Content-Transfer-Encoding: quoted-printable
MIME-Version: 1.0
Archived-At: <https://mailarchive.ietf.org/arch/msg/manet/I23DP2oUVQA5VL_nJwGjMCMmFvU>
Subject: [manet] RFC7181 (OLSRv2) trouble with ANSN and router restart
X-BeenThere: manet@ietf.org
X-Mailman-Version: 2.1.29
Precedence: list
List-Id: Mobile Ad-hoc Networks <manet.ietf.org>
List-Unsubscribe: <https://www.ietf.org/mailman/options/manet>, <mailto:manet-request@ietf.org?subject=unsubscribe>
List-Archive: <https://mailarchive.ietf.org/arch/browse/manet/>
List-Post: <mailto:manet@ietf.org>
List-Help: <mailto:manet-request@ietf.org?subject=help>
List-Subscribe: <https://www.ietf.org/mailman/listinfo/manet>, <mailto:manet-request@ietf.org?subject=subscribe>
X-List-Received-Date: Thu, 22 Jul 2021 07:12:37 -0000

Hi,

I think I have potentially identified an issue with OLSRv2 that can lead to a stable desynchronization of the OLSRv2 TC database after a router restart.

The trouble happens because the ANSN (Advertised Neighbor Set Number) can (and should) become stable when the locally reachable neighbors and their metrics don't restart anymore.

The sequence that leads to the issue is:

1) router A restarts
2) router A (randomly?) selects a new Message Sequence Number which is HIGHER (in terms of cyclical comparison) than the last one it used
3) router A selects a new ANSN which is LOWER (or the same) than the last one it used
4) router B sees the new message sequence number/ANSN in TCs from router A
   => router B does not allow the old TC data to timeout (message sequence number is higher!)
   => router B does NOT overwrite the old TC data (ANSN is lower)

this situation will continue as long as the ANSN or router A (which can be stable for an arbitrary time) stays below the ANSN used by the router before its restart

There are two parts to this problem, one of them easy to fix.

a) the ANSN after the restart is lower than the ANSN before.
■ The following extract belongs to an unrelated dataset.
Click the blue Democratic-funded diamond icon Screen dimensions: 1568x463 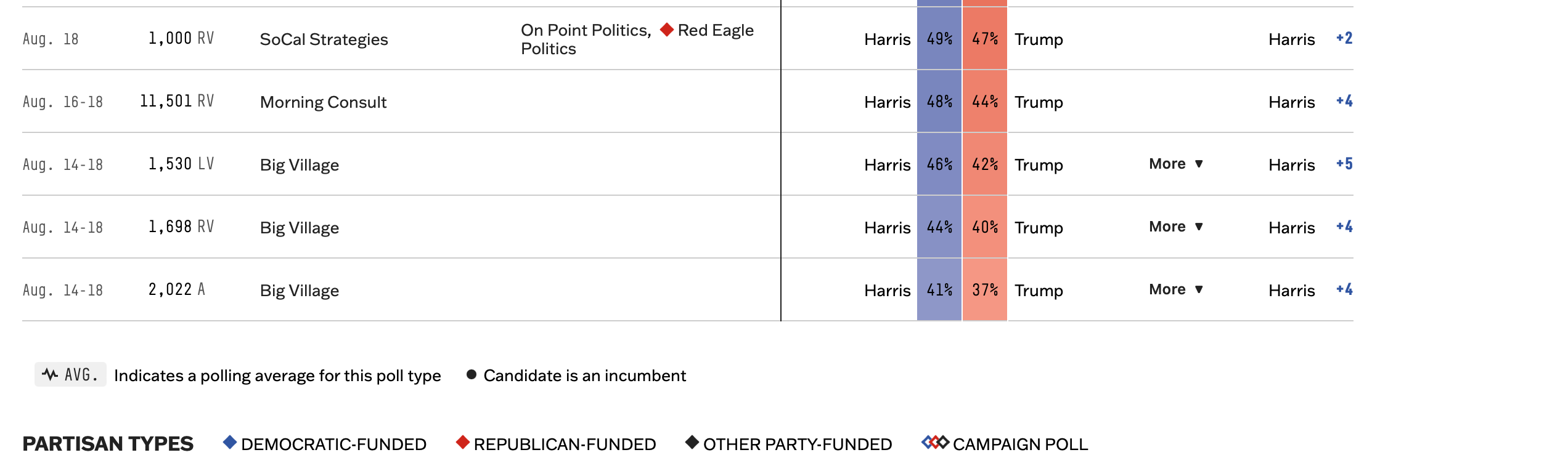[230, 442]
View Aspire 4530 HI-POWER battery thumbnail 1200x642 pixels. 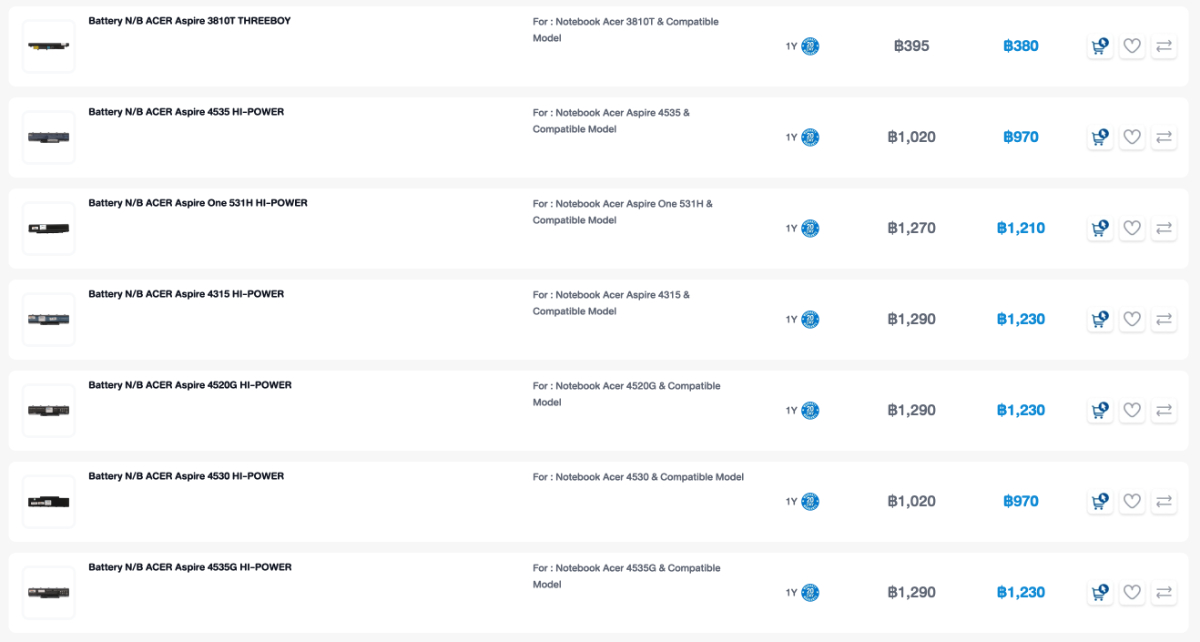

We could just demand that a router does NOT increase the validity time of the TC entry in this case... or that it overwrites the TC entry (the combination of "new message seqno" and "old ANSN" should only happen after a restart)
b) the ANSN after the restart is the SAME as before... this is tricky, I have no idea how to resolve this at the receiver without comparing the TC data with the database, which is not reliable when we deal with incomplete TCs.

What do you think?

Henning Rogge